The cost associated with producing, maintaining and housing an animal is significant, so every animal must be productive to meet cost demands.
“Anytime you have a mortality or morbidity, additional treatments may be needed, so robustness is a big economic driver as well.
“And don’t forget staff morale,” Hamilton adds. “A robust animal is an animal that is doing well.

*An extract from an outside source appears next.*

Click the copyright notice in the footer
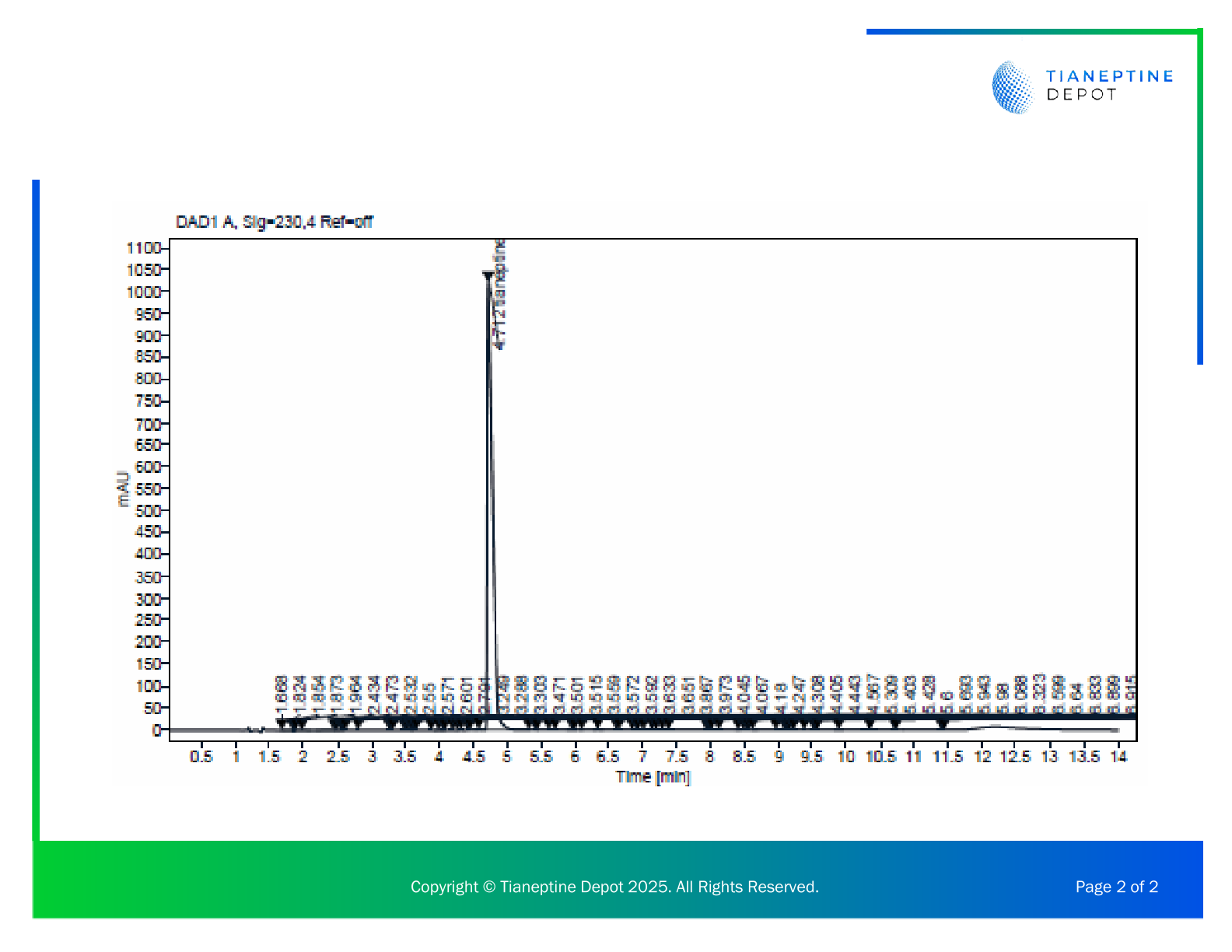 [x=614, y=887]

Farm staff definitely care about their animals so that’s positive all the way around.”
Collective progress and value
When these multiple traits are bundled together into the PIC Genetic Index, Herring says PIC can drive genetic progress faster by incorporating relationship-based genomic selection (RBGS) into its indexing program, a process that has been used for the last seven years.
“Since the introduction of RBGS we’ve seen the rate of genetic progress increase approximately 35%,” Herring says.
Some systems have excellent health and performance, but for the bulk of global commercial producers, robustness is “an incredibly important trait,” Herring says.
“The cost of losing a pig in late finishing is very expensive, relative to the cost invested in that pig,” he notes. The same is true for elite replacement gilts, or early parity gilts.
“It’s not the salvage value of a replacement female or the cost that went into the replacement female,” he continues. “It’s actually the number of piglets that you’ll not realise in the grow-finish system and that the sow will never produce if she is culled in parity 1. That becomes an extremely substantial number.”
For example, if a producer has a system that is operating at 32 PSY, and a female leaves the system a year early, that is a potential loss of 32 market pigs.
“You see how large the financial impact is when you look at it in those terms. It’s as critical as any trait complex we have in genetic improvement,” Herring adds. “There’s not a single producer who wants to see an animal die or leave the system too early. We all want to be good stewards of the animals we raise. However that is an aspect that’s difficult to measure but it’s incredibly important, so genetic improvement goes hand-in-hand with good management.”